Almost simultaneously, Gen. Stanley McChrystal, the top U.S. and NATO commander in Afghanistan, said that the situation in Afghanistan is serious and growing worse — and without more boots on the ground, the United States risks failure in the war it has been waging. That said, we have two choices to make: Give him what he needs to do the job, or pull our troops out and get them home.
Continuing this battle understaffed and ill-equipped is a guarantee for heavier losses that no one wants to see.

Let’s not forget the Soviet–Afghan War, which lasted more than nine years involving the Soviet Union and India, supporting Afghanistan at its request, against the Islamist Mujahedeen Resistance. Supporting the mujahedeen were the United States, Saudi Arabia, Pakistan, and a few other Muslim nations.

This war ultimately was labeled the Soviets' Vietnam because of the interminable nature of the war and the Soviets' inability to achieve any sort of victory.
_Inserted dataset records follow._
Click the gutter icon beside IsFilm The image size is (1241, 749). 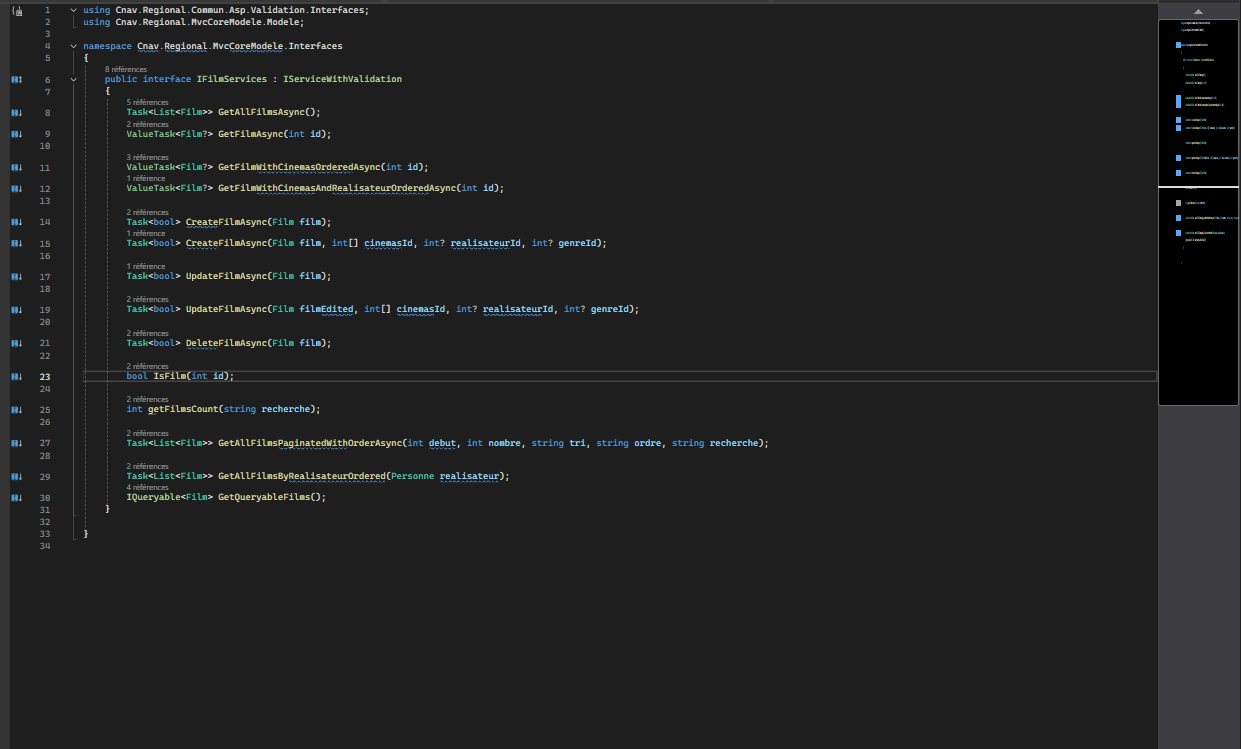point(15,376)
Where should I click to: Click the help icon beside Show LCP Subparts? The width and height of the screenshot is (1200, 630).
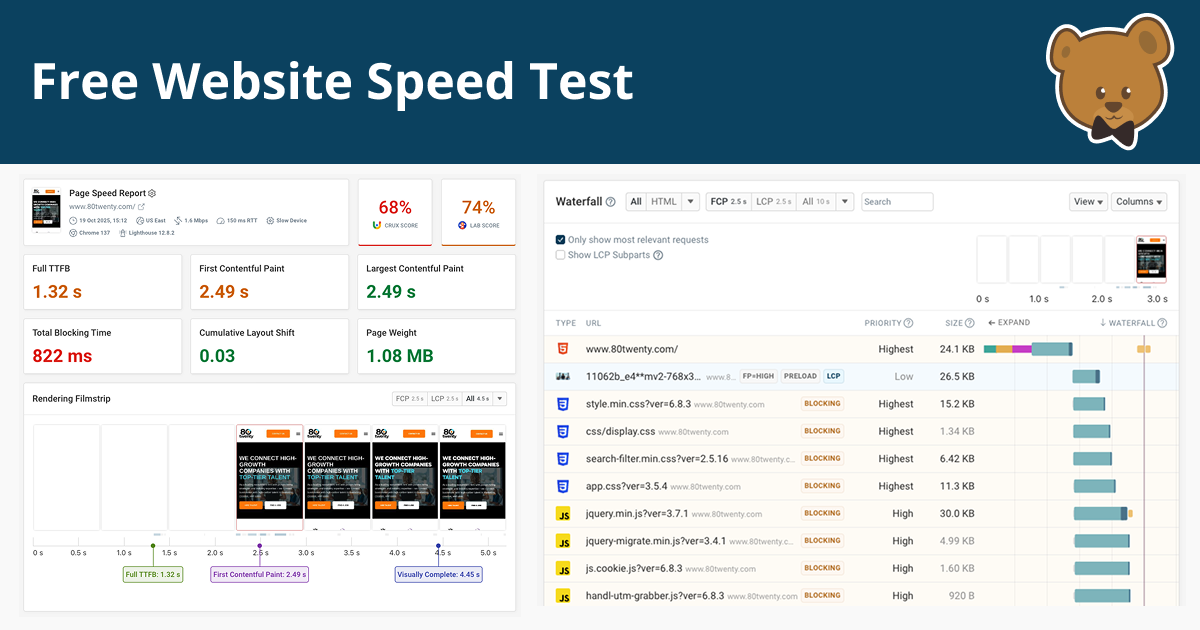[658, 255]
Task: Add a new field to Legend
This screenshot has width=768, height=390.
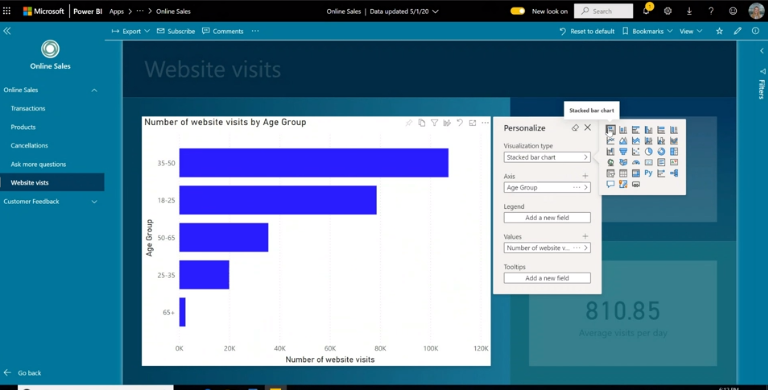Action: coord(547,218)
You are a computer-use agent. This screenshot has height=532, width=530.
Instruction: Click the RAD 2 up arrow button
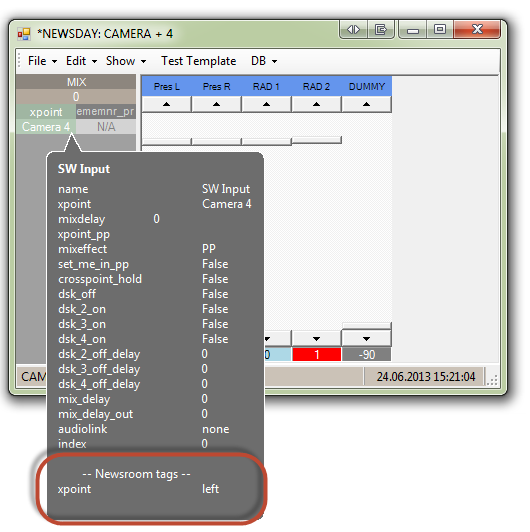316,104
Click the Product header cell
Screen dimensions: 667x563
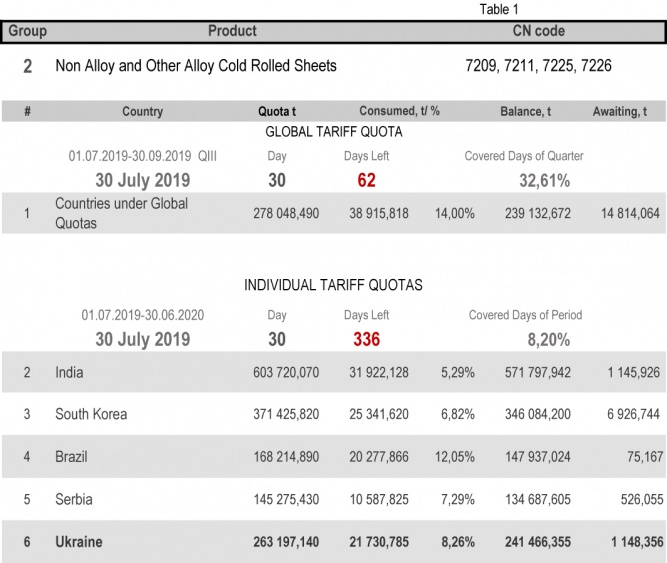click(232, 31)
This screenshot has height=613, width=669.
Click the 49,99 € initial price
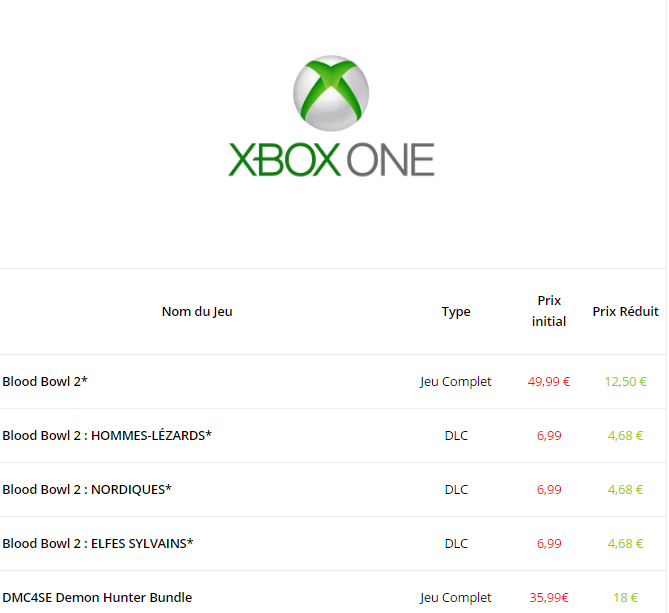(549, 382)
And that was the Soviet Union, a world power whose idea of the Geneva Convention is using tanks to run over protesters at an antiwar rally.

The U.S. troops and coalition forces in Afghanistan today are fighting a battle in terrain that is nearly impossible, and their enemy is like mountain rats that live in the rocks and caves. What is worse yet is that the enemy likes those conditions.

This is no easy job.

McChrystal said he needs more troops to get the job done. He is the man on the ground tasked with a strategy to accomplish a mission. There’s no better example of this type of exercise than the merger in Iraq and the successes Gen. David Petraeus had in 2008. There’s no need to speak to the members of the Armed Services Committee for advice unless that advice is how to expedite the logistical request and get McChrystal the tools and resources he needs to get that job done.

It's now or never — for every day we waste, we put the lives of those fighting for us on the line even more than they already are. If we are not going to grant the general his request, then call him and his troops home, salute each and every one, and thank them for a job well done.

If we are, then let’s get on with it. McChrystal and the men and women under his command deserve no less.
Until the decision is made one way or another, God speed to all.